Rappelons d’abord que le CO2 n’est pas à proprement parler une pollution : il est indispensable au cycle du carbone dans la photosynthèse qui est à l’origine des végétaux, et donc de la vie. Toutefois, l’augmentation, parfaitement certaine et mesurable, du taux de CO2 dans l’atmosphère depuis le début du dix-neuvième siècle, c'est à dire depuis le début de l'utilisation des énergies fossiles, est considérée par la plupart des climatologues comme contribuant à l’effet de serre qui entraînerait un réchauffement climatique aux conséquences préoccupantes. Il est donc essentiel d’en limiter les émissions.
Méthodologie
Autant il est facile de calculer les émissions de CO2 résultant de l’exploitation des filières utilisant des énergies primaires fossiles (charbon, hydrocarbures, voir ci-dessous), autant il est difficile de chiffrer les émissions résultant de l’investissement dans les différentes filières. Il est en effet presque impossible de chiffrer l’émission résultant des innombrables composants et sous-ensembles d’une centrale hydraulique, thermique, nucléaire ou éolienne, sans oublier leur mise en œuvre (main d’œuvre, fluides, énergie…), le tout en partant des ressources naturelles brutes dans leurs gisements respectifs: minerai de fer, bauxite (aluminium), pyrites (cuivre), charbon et pétrole (chaleur et transports), chaux (béton), carrières (agrégats), etc.. Par surcroît, l’émission liée à la fabrication d’un composant varie considérablement selon le lieu de fabrication : elle sera bien plus réduite si la fabrication est réalisée en France (nucléaire) ou en Suisse (hydraulique), qu’en Chine ou en Allemagne (charbon).

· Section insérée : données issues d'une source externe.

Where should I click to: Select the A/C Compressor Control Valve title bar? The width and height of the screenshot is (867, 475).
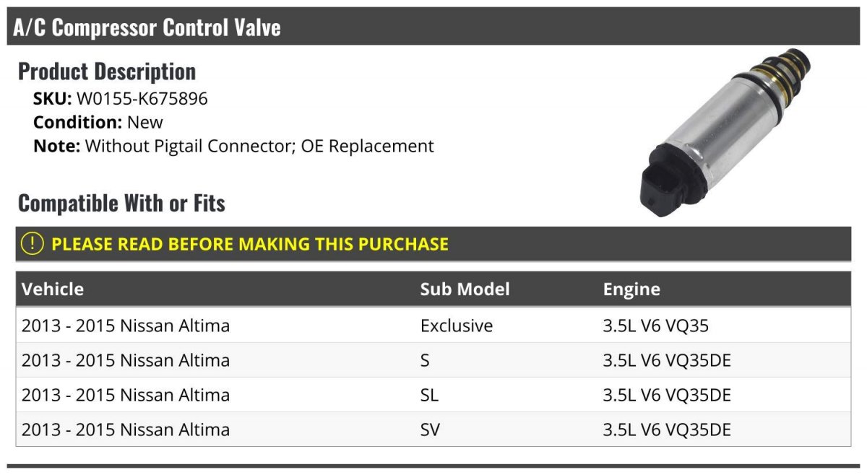point(434,27)
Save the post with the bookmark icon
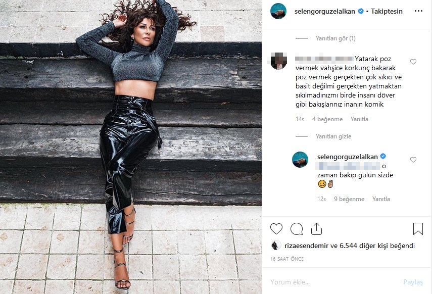The image size is (432, 294). coord(418,229)
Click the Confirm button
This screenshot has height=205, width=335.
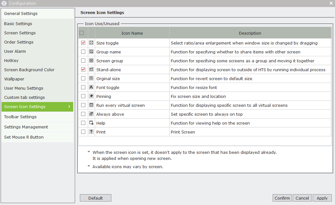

Pour autant, ne pas tenir compte du CO2 sur investissement conduirait à des erreurs d’appréciation significatives. Il faut donc se contenter de chiffres très approximatifs, « 100 » pouvant signifier « entre 50 et 200 », qui préservent quand même les ordres de grandeur, plutôt que de l’oublier.
A ce niveau de précision, une méthode simple et fiable sinon précise, consiste à considérer que l’émission de CO2 est en gros proportionnelle au coût. La matière première naturelle in situ étant par nature gratuite, les coûts successifs des matières premières, demi-produits, composants, sous-ensembles, produits finis ne sont que l’addition des valeurs ajoutées diversifiées (process, main d’œuvre, transport) aux différents stades de l’élaboration de la centrale électrique finale. Ces coûts dépendent aussi des marges réalisées par les différents intervenants, mais celles-ci sont la rémunération de l’investissement de l’intervenant, et traduisent à nouveau largement des coûts. Les filières hyper-compétitives, notamment l’extraction pétrolière, et la sous-traitance dans des pays « low cost » faussent un peu la donne, mais rien n’indique que leur impact sur les investissements soit très différent d’une filière à une autre. Faute de mieux nous utiliserons ci-dessous cette méthode.
Nous adopterons un ratio de 1 tonne de CO2 par 1000 € d’investissement, ordre de grandeur souvent admis par de nombreuses études recherchant l’empreinte carbone de produits industriels.
Sur cette base, on aboutit aux émissions d’investissement suivantes :
- Pour les centrale thermiques, beaucoup plus faibles que les suivantes selon leur utilisation, et de toutes façons négligeables devant leurs émissions élevées d’exploitation. Remarquons que les centrales à gaz à cycle combiné, significativement plus chères par Mw installé, le compensent et au delà grâce à une utilisation préférentielle due à leurs meilleurs rendements et moindres émissions.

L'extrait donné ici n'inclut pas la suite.